**Job 1**:
Copy the section on role-dependent strategies and counterparts in full, word for word.

Role-dependent strategies and counterparts

Spec.Strategy.withRoles is the prover / focal party: owned nodes are effectful move/continuation packages, while non-owned nodes respond to the other party's move. Spec.Counterpart is the dual type. withRolesAndMonads and runWithRolesAndMonads extend this with per-node BundledMonad data from MonadDecoration.

This module also contains the public-coin specialization needed for verifier-side Fiat-Shamir. The ordinary Counterpart type is the right shape for execution, but at receiver nodes it hides the continuation behind an opaque monadic sample. Spec.PublicCoinCounterpart refines that node shape to expose:

• sample : m X — how the next public challenge is chosen
• next : (x : X) → ... — how the rest of the verifier depends on that challenge

This makes transcript replay definable without changing the core two-party interaction model.

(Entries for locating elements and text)
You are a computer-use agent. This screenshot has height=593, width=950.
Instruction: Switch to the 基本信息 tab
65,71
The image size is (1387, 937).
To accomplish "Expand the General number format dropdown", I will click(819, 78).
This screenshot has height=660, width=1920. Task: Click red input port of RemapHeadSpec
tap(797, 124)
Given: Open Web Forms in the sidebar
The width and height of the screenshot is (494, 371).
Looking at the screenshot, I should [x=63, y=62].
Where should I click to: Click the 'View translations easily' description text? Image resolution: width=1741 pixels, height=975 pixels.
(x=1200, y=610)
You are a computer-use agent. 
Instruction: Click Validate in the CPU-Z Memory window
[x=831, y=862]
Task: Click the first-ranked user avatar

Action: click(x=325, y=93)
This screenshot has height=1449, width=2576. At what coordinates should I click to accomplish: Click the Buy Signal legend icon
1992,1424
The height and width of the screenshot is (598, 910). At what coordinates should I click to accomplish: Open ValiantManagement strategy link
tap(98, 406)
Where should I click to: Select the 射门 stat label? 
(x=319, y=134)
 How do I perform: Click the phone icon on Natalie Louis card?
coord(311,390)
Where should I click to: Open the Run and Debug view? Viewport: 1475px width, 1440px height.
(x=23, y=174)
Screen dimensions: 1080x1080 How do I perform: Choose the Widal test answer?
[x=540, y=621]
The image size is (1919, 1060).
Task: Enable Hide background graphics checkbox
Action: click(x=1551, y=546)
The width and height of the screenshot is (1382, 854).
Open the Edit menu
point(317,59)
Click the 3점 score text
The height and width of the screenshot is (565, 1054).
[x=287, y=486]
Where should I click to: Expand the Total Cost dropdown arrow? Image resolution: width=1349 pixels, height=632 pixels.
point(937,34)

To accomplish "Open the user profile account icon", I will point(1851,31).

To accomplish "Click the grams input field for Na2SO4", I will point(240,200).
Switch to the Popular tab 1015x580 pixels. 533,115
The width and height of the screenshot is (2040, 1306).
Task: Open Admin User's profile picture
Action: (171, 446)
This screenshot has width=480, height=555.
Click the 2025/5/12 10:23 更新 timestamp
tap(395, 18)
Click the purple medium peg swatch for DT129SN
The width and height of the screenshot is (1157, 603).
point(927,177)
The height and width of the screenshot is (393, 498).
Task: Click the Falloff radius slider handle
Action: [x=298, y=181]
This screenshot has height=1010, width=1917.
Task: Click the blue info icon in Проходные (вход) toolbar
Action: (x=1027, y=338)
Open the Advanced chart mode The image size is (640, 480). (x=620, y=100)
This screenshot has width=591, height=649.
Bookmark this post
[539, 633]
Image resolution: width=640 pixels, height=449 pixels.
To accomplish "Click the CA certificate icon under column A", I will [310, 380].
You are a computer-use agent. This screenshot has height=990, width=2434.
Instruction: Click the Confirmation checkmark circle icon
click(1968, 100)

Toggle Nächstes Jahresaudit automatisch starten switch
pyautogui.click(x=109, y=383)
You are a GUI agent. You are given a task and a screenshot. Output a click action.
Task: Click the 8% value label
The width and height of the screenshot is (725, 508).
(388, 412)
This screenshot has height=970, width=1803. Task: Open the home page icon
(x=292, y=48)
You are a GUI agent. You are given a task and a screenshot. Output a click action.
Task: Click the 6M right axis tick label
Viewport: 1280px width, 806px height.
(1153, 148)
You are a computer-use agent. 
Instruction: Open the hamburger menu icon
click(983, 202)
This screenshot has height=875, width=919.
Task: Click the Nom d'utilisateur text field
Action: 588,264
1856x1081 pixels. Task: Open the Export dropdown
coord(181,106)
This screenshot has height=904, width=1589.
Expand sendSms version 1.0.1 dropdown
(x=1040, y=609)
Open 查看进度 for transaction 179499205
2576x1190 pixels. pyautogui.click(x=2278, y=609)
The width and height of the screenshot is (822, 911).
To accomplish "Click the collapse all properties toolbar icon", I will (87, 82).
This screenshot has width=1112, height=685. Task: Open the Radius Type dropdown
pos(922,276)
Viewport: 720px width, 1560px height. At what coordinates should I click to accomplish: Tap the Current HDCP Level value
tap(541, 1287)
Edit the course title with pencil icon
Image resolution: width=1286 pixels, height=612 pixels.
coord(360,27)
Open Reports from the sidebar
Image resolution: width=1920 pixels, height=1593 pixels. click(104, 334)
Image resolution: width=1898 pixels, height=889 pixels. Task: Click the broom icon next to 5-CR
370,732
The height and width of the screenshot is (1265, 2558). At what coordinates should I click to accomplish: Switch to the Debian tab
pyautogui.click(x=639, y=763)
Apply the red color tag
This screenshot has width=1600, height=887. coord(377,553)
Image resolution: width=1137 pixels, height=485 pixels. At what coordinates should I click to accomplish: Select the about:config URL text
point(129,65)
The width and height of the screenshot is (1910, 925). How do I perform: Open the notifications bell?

**Job 2**:
Repeat these lines of the entries verbatim: begin at the line that has "This screenshot has width=591, height=649." and stop after the line that has "click(1968, 100)".

**Task response 1**:
Role-dependent strategies and counterparts

Spec.Strategy.withRoles is the prover / focal party: owned nodes are effectful move/continuation packages, while non-owned nodes respond to the other party's move. Spec.Counterpart is the dual type. withRolesAndMonads and runWithRolesAndMonads extend this with per-node BundledMonad data from MonadDecoration.

This module also contains the public-coin specialization needed for verifier-side Fiat-Shamir. The ordinary Counterpart type is the right shape for execution, but at receiver nodes it hides the continuation behind an opaque monadic sample. Spec.PublicCoinCounterpart refines that node shape to expose:

• sample : m X — how the next public challenge is chosen
• next : (x : X) → ... — how the rest of the verifier depends on that challenge

This makes transcript replay definable without changing the core two-party interaction model.

**Task response 2**:
This screenshot has width=591, height=649.
Bookmark this post
[539, 633]
Image resolution: width=640 pixels, height=449 pixels.
To accomplish "Click the CA certificate icon under column A", I will [310, 380].
You are a computer-use agent. This screenshot has height=990, width=2434.
Instruction: Click the Confirmation checkmark circle icon
click(1968, 100)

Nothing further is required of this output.